■ REQUIRED WORK ■
Reproduce each of the following entries word for word, with nothing changed.

— Start of RECORDS FOR THE TASK —

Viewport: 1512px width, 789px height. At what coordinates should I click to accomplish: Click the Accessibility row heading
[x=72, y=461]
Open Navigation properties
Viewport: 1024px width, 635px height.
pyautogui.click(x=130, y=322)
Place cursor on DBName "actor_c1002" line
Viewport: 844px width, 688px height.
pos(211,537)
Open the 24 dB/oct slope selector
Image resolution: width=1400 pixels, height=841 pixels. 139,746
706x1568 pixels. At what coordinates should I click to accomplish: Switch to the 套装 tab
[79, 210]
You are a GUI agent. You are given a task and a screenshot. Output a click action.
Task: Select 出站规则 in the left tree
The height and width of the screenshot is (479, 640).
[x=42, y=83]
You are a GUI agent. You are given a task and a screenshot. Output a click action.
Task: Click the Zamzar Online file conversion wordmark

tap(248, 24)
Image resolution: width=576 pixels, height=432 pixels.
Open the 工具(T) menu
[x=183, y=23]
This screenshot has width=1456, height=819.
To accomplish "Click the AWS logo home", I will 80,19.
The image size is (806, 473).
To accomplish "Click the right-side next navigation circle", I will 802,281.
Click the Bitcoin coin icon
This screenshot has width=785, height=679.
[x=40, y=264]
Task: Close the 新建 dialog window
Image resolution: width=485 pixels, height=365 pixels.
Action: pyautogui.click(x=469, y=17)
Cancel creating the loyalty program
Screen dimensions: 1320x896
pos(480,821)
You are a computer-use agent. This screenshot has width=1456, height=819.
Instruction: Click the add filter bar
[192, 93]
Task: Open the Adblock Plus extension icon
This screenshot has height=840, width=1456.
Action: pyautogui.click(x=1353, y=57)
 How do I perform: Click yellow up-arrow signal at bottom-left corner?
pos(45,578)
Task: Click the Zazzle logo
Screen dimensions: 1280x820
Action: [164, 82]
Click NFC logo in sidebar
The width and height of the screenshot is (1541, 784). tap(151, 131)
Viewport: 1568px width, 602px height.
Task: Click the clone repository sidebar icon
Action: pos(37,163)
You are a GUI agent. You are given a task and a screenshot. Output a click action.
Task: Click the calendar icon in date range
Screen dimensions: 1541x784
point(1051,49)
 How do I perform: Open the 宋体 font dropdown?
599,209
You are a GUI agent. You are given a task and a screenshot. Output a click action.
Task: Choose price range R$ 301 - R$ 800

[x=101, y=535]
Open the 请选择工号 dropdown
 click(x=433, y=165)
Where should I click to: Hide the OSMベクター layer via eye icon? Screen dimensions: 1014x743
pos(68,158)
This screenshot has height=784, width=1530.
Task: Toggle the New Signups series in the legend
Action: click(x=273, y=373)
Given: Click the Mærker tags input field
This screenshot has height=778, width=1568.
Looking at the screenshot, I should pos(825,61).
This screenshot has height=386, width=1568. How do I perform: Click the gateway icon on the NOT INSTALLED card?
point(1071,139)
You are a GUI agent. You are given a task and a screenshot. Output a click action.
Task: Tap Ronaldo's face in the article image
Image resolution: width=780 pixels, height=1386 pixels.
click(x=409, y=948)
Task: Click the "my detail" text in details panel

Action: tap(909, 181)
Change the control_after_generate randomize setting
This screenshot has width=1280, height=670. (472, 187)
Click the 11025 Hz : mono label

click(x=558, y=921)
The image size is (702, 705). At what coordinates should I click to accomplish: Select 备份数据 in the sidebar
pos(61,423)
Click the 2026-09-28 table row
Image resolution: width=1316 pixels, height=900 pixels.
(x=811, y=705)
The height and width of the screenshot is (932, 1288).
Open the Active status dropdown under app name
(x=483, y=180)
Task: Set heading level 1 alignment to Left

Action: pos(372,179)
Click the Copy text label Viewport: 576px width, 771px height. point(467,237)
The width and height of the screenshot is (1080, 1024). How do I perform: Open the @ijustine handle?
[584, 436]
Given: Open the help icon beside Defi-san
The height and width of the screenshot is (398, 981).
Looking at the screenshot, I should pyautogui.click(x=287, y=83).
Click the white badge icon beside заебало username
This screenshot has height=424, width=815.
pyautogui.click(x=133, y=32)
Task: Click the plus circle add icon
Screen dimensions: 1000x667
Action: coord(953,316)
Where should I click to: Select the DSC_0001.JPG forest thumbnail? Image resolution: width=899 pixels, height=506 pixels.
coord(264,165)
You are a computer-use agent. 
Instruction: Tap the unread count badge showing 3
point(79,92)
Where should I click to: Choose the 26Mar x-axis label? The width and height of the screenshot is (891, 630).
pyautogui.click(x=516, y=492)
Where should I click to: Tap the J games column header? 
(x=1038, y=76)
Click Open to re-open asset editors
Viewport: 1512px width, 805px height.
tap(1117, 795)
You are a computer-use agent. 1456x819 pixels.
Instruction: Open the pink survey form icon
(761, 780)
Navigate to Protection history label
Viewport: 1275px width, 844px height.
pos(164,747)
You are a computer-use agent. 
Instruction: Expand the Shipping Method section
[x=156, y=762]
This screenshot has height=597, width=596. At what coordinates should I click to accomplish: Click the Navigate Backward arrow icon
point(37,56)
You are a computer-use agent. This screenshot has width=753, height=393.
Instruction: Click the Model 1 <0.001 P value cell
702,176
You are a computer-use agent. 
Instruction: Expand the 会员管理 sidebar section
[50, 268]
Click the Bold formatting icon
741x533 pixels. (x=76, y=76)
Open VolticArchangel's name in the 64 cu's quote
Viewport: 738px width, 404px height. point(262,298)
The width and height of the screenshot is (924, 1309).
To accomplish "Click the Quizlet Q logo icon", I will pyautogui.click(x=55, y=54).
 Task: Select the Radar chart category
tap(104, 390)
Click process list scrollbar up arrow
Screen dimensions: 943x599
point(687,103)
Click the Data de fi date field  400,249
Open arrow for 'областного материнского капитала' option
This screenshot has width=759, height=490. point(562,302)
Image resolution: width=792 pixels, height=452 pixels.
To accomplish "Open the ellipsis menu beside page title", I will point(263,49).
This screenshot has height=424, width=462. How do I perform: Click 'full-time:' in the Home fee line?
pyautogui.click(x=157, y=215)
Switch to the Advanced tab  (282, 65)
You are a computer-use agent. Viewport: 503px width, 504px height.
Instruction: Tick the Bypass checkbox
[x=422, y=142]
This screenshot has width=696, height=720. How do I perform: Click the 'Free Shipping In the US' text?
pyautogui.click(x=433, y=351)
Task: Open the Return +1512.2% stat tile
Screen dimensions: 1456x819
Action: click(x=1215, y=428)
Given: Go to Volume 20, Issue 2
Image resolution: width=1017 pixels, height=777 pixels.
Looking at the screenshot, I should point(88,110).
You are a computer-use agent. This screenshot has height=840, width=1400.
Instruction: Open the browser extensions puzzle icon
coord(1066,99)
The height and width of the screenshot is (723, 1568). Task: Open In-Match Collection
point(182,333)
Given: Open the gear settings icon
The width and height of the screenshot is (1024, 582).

— End of RECORDS FOR THE TASK —

■ TASK SOLUTION ■
Viewport: 1512px width, 789px height. At what coordinates should I click to accomplish: Click the Accessibility row heading
[x=72, y=461]
Open Navigation properties
Viewport: 1024px width, 635px height.
pyautogui.click(x=130, y=322)
Place cursor on DBName "actor_c1002" line
Viewport: 844px width, 688px height.
pos(211,537)
Open the 24 dB/oct slope selector
Image resolution: width=1400 pixels, height=841 pixels. 139,746
706x1568 pixels. At what coordinates should I click to accomplish: Switch to the 套装 tab
[79, 210]
You are a GUI agent. You are given a task and a screenshot. Output a click action.
Task: Select 出站规则 in the left tree
The height and width of the screenshot is (479, 640).
[x=42, y=83]
You are a GUI agent. You are given a task and a screenshot. Output a click action.
Task: Click the Zamzar Online file conversion wordmark

tap(248, 24)
Image resolution: width=576 pixels, height=432 pixels.
Open the 工具(T) menu
[x=183, y=23]
This screenshot has width=1456, height=819.
To accomplish "Click the AWS logo home", I will 80,19.
The image size is (806, 473).
To accomplish "Click the right-side next navigation circle", I will 802,281.
Click the Bitcoin coin icon
This screenshot has width=785, height=679.
[x=40, y=264]
Task: Close the 新建 dialog window
Image resolution: width=485 pixels, height=365 pixels.
Action: pyautogui.click(x=469, y=17)
Cancel creating the loyalty program
Screen dimensions: 1320x896
pos(480,821)
You are a computer-use agent. This screenshot has width=1456, height=819.
Instruction: Click the add filter bar
[192, 93]
Task: Open the Adblock Plus extension icon
This screenshot has height=840, width=1456.
Action: pyautogui.click(x=1353, y=57)
 How do I perform: Click yellow up-arrow signal at bottom-left corner?
pos(45,578)
Task: Click the Zazzle logo
Screen dimensions: 1280x820
Action: [164, 82]
Click NFC logo in sidebar
The width and height of the screenshot is (1541, 784). tap(151, 131)
Viewport: 1568px width, 602px height.
Task: Click the clone repository sidebar icon
Action: pos(37,163)
You are a GUI agent. You are given a task and a screenshot. Output a click action.
Task: Click the calendar icon in date range
Screen dimensions: 1541x784
point(1051,49)
 How do I perform: Open the 宋体 font dropdown?
599,209
You are a GUI agent. You are given a task and a screenshot. Output a click action.
Task: Choose price range R$ 301 - R$ 800

[x=101, y=535]
Open the 请选择工号 dropdown
 click(x=433, y=165)
Where should I click to: Hide the OSMベクター layer via eye icon? Screen dimensions: 1014x743
pos(68,158)
This screenshot has height=784, width=1530.
Task: Toggle the New Signups series in the legend
Action: click(x=273, y=373)
Given: Click the Mærker tags input field
This screenshot has height=778, width=1568.
Looking at the screenshot, I should pos(825,61).
This screenshot has height=386, width=1568. How do I perform: Click the gateway icon on the NOT INSTALLED card?
point(1071,139)
You are a GUI agent. You are given a task and a screenshot. Output a click action.
Task: Tap Ronaldo's face in the article image
Image resolution: width=780 pixels, height=1386 pixels.
click(x=409, y=948)
Task: Click the "my detail" text in details panel

Action: tap(909, 181)
Change the control_after_generate randomize setting
This screenshot has width=1280, height=670. (472, 187)
Click the 11025 Hz : mono label

click(x=558, y=921)
The image size is (702, 705). At what coordinates should I click to accomplish: Select 备份数据 in the sidebar
pos(61,423)
Click the 2026-09-28 table row
Image resolution: width=1316 pixels, height=900 pixels.
(x=811, y=705)
The height and width of the screenshot is (932, 1288).
Open the Active status dropdown under app name
(x=483, y=180)
Task: Set heading level 1 alignment to Left

Action: pos(372,179)
Click the Copy text label Viewport: 576px width, 771px height. point(467,237)
The width and height of the screenshot is (1080, 1024). How do I perform: Open the @ijustine handle?
[584, 436]
Given: Open the help icon beside Defi-san
The height and width of the screenshot is (398, 981).
Looking at the screenshot, I should pyautogui.click(x=287, y=83).
Click the white badge icon beside заебало username
This screenshot has height=424, width=815.
pyautogui.click(x=133, y=32)
Task: Click the plus circle add icon
Screen dimensions: 1000x667
Action: coord(953,316)
Where should I click to: Select the DSC_0001.JPG forest thumbnail? Image resolution: width=899 pixels, height=506 pixels.
coord(264,165)
You are a computer-use agent. 
Instruction: Tap the unread count badge showing 3
point(79,92)
Where should I click to: Choose the 26Mar x-axis label? The width and height of the screenshot is (891, 630).
pyautogui.click(x=516, y=492)
Where should I click to: Tap the J games column header? 
(x=1038, y=76)
Click Open to re-open asset editors
Viewport: 1512px width, 805px height.
tap(1117, 795)
You are a computer-use agent. 1456x819 pixels.
Instruction: Open the pink survey form icon
(761, 780)
Navigate to Protection history label
Viewport: 1275px width, 844px height.
pos(164,747)
You are a computer-use agent. 
Instruction: Expand the Shipping Method section
[x=156, y=762]
This screenshot has height=597, width=596. At what coordinates should I click to accomplish: Click the Navigate Backward arrow icon
point(37,56)
You are a computer-use agent. This screenshot has width=753, height=393.
Instruction: Click the Model 1 <0.001 P value cell
702,176
You are a computer-use agent. 
Instruction: Expand the 会员管理 sidebar section
[50, 268]
Click the Bold formatting icon
741x533 pixels. (x=76, y=76)
Open VolticArchangel's name in the 64 cu's quote
Viewport: 738px width, 404px height. point(262,298)
The width and height of the screenshot is (924, 1309).
To accomplish "Click the Quizlet Q logo icon", I will pyautogui.click(x=55, y=54).
 Task: Select the Radar chart category
tap(104, 390)
Click process list scrollbar up arrow
Screen dimensions: 943x599
point(687,103)
Click the Data de fi date field  400,249
Open arrow for 'областного материнского капитала' option
This screenshot has width=759, height=490. point(562,302)
Image resolution: width=792 pixels, height=452 pixels.
To accomplish "Open the ellipsis menu beside page title", I will point(263,49).
This screenshot has height=424, width=462. How do I perform: Click 'full-time:' in the Home fee line?
pyautogui.click(x=157, y=215)
Switch to the Advanced tab  (282, 65)
You are a computer-use agent. Viewport: 503px width, 504px height.
Instruction: Tick the Bypass checkbox
[x=422, y=142]
This screenshot has width=696, height=720. How do I perform: Click the 'Free Shipping In the US' text?
pyautogui.click(x=433, y=351)
Task: Open the Return +1512.2% stat tile
Screen dimensions: 1456x819
Action: click(x=1215, y=428)
Given: Go to Volume 20, Issue 2
Image resolution: width=1017 pixels, height=777 pixels.
Looking at the screenshot, I should point(88,110).
You are a computer-use agent. This screenshot has height=840, width=1400.
Instruction: Open the browser extensions puzzle icon
coord(1066,99)
The height and width of the screenshot is (723, 1568). Task: Open In-Match Collection
point(182,333)
Given: Open the gear settings icon
The width and height of the screenshot is (1024, 582).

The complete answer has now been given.